─── DATA EXCERPTS

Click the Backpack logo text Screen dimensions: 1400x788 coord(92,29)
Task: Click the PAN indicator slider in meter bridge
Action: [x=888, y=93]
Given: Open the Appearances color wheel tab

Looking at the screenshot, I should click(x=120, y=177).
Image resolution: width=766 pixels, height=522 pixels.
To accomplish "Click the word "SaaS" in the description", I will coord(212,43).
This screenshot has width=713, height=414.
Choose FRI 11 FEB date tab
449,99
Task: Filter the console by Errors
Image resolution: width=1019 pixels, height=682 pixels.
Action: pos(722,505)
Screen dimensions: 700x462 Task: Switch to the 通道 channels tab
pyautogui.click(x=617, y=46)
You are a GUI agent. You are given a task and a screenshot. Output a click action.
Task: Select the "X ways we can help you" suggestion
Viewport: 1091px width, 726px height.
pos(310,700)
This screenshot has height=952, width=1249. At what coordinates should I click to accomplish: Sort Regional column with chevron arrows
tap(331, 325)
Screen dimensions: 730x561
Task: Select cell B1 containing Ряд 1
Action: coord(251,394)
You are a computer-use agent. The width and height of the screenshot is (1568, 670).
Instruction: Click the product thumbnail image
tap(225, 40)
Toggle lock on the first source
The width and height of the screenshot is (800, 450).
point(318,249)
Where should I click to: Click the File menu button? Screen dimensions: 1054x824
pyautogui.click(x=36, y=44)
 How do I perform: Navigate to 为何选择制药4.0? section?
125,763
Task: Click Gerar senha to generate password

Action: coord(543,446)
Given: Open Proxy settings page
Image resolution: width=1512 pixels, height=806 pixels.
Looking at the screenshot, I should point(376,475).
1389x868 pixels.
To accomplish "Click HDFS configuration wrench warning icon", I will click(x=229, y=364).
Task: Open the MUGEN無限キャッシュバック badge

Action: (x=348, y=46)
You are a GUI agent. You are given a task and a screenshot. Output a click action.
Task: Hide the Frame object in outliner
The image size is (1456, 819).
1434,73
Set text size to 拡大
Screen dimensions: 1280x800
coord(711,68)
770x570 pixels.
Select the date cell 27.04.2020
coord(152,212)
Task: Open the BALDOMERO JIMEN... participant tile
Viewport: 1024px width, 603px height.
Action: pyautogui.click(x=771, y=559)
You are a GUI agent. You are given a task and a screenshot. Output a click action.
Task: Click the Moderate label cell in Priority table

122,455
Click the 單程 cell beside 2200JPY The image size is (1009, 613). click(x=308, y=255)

──────

WORK TO BE COMPLETED:
Rewrite the rows starting at the line that contains "Screen dimensions: 700x462" and ending at the line that contains "pos(310,700)", with "suggestion" changed to "link" and nothing else altered.

FULL RESPONSE:
Screen dimensions: 700x462 Task: Switch to the 通道 channels tab
pyautogui.click(x=617, y=46)
You are a GUI agent. You are given a task and a screenshot. Output a click action.
Task: Select the "X ways we can help you" link
Viewport: 1091px width, 726px height.
pos(310,700)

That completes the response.